医学临床利用光敏剂作为荧光探针可以对肿瘤进行早期光活检。光敏剂与肿瘤细胞之间的特异亲和力,在患者静脉注射或口服光敏剂后的一段时间内进行荧光检查,通过光敏剂的荧光特征峰来实现早期肿瘤的光活检。与自体荧光强度较弱相比,特定光敏剂的荧光不仅信号较强,而且特征明确,有利于增强肿瘤组织与周围正常组织之间的荧光差异。临床上用于光活检的常见光敏剂有氨乙酰丙酸酯类衍生物(如5-aminolaevulinic acid,5-ALA)和血卟啉衍生物(hematoporphyrin derivative,HpD)等。
电压敏感染料是一种膜荧光探针,可以检测细胞膜的跨膜电位。按照染料对膜电位变化的反应速度来划分,电压敏感染料可以分为慢反应电压敏感染料和快反应电压敏感染料,目前快反应电压敏感染料的应用更广泛。
慢染料对电压的响应以秒为单位,其作用机制是:由于带电的荧光染料随膜电位变化在膜内外重新分布,实现电压-光变化。快速染料以毫秒为单位响应膜电压变化,其作用机制是:因为荧光分子的荧光谱在电场下发生改变,实现电压-光变化。电压敏感染料的应用很广,主要用于研究神经细胞、神经网络和大脑功能,在骨骼肌研究中也取得不少进展。
许多研究都表明,尽管组织体的荧光寿命随激发波长和荧光检测的不同而发生变化,但在许多相同测试条件下正常组织和癌变组织的荧光寿命存在显著差异,结果见表1-5-2。特别是利用光敏剂进行检测时,由于光敏的荧光寿命(16ns左右)远大于人体组织的自体荧光寿命(1~6ns),两者的差异更加明显,有利于提高组织活检的特异性。

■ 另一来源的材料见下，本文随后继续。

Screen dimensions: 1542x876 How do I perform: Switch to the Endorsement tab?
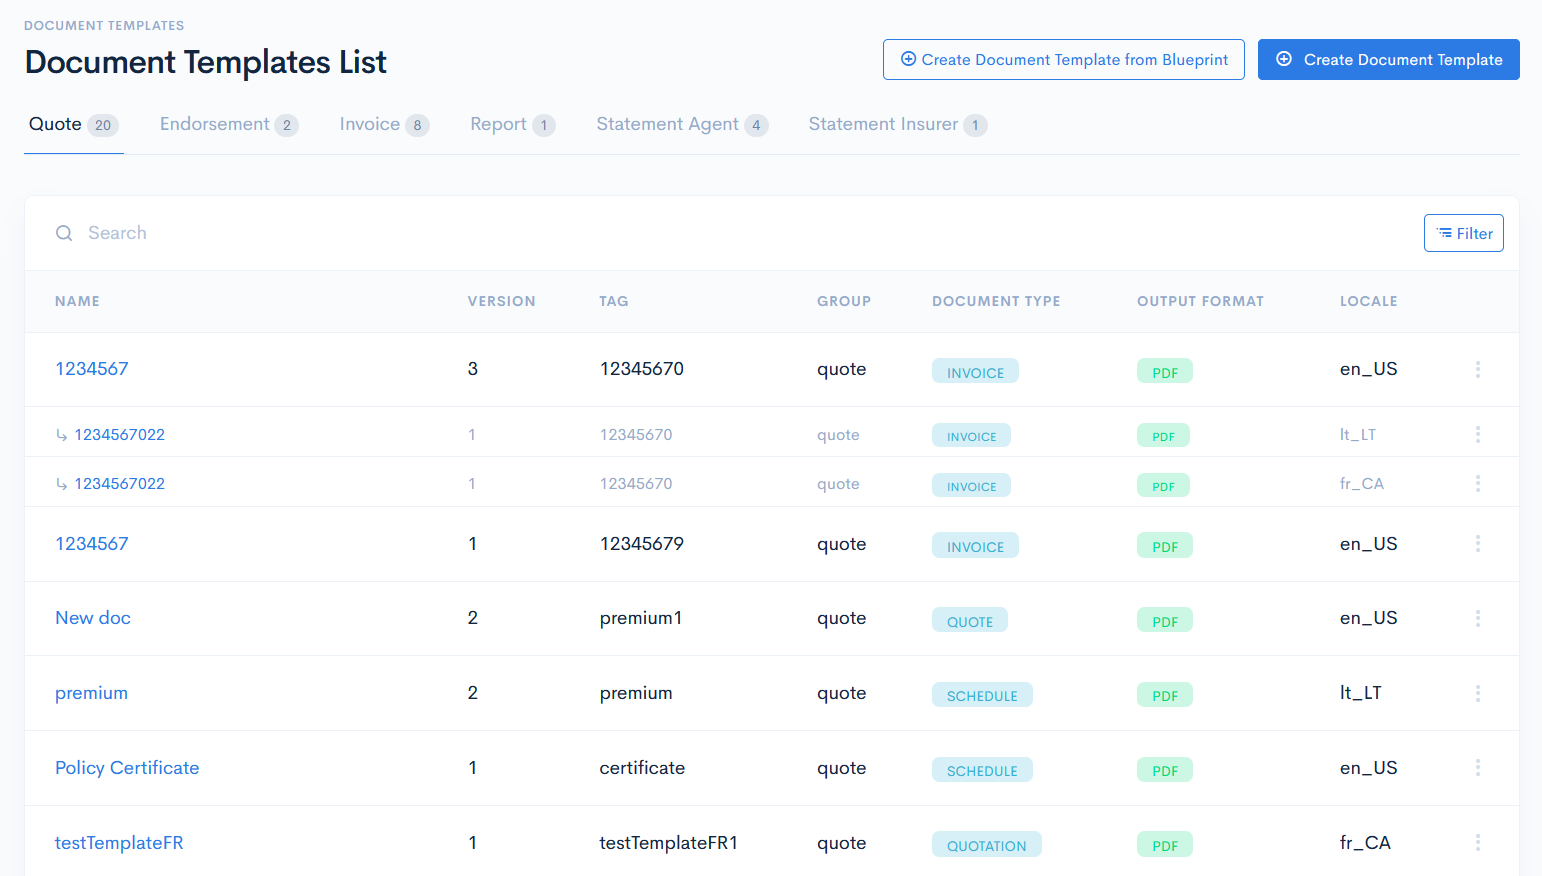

Li等实验研究了人体结肠正常和癌变组织在397nm脉冲激光激发下,正常组织和癌变组织在635nm荧光发射峰的时间分辨自体荧光光谱,如图1-5-3所示,它们的平均寿命分别为4.32ns±0.05ns,它们之间存在显著的差异,结果将为开展稳态和瞬态时间分辨光谱相结合的方法提供了重要的理论依据。此外,他们还通过自体荧光的激发-发射矩阵来研究肿瘤组织与正常组织的区别,取得了一定的进展。
思考题:皮肤中哪些物质会产生荧光,产生的荧光光谱能说明什么?
生物组织内有许多能发出荧光的生物分子,通过测量组织的自体荧光,可以检测和确定组织的生化成分和含量。生物组织自体荧光的主要物质来源有氨基酸、结构蛋白、酶和辅酶、维生素和卟啉等。自体荧光光谱的最大优点是患者不需要注射光敏剂,但人体组织的自体荧光及其微弱。
荧光发射光谱是不同组织、不同的结构、不同的生化和物化特性等生物组织本质信息的真实反映,相同组织特性荧光光谱相似,不同组织的特性荧光光谱存在差异。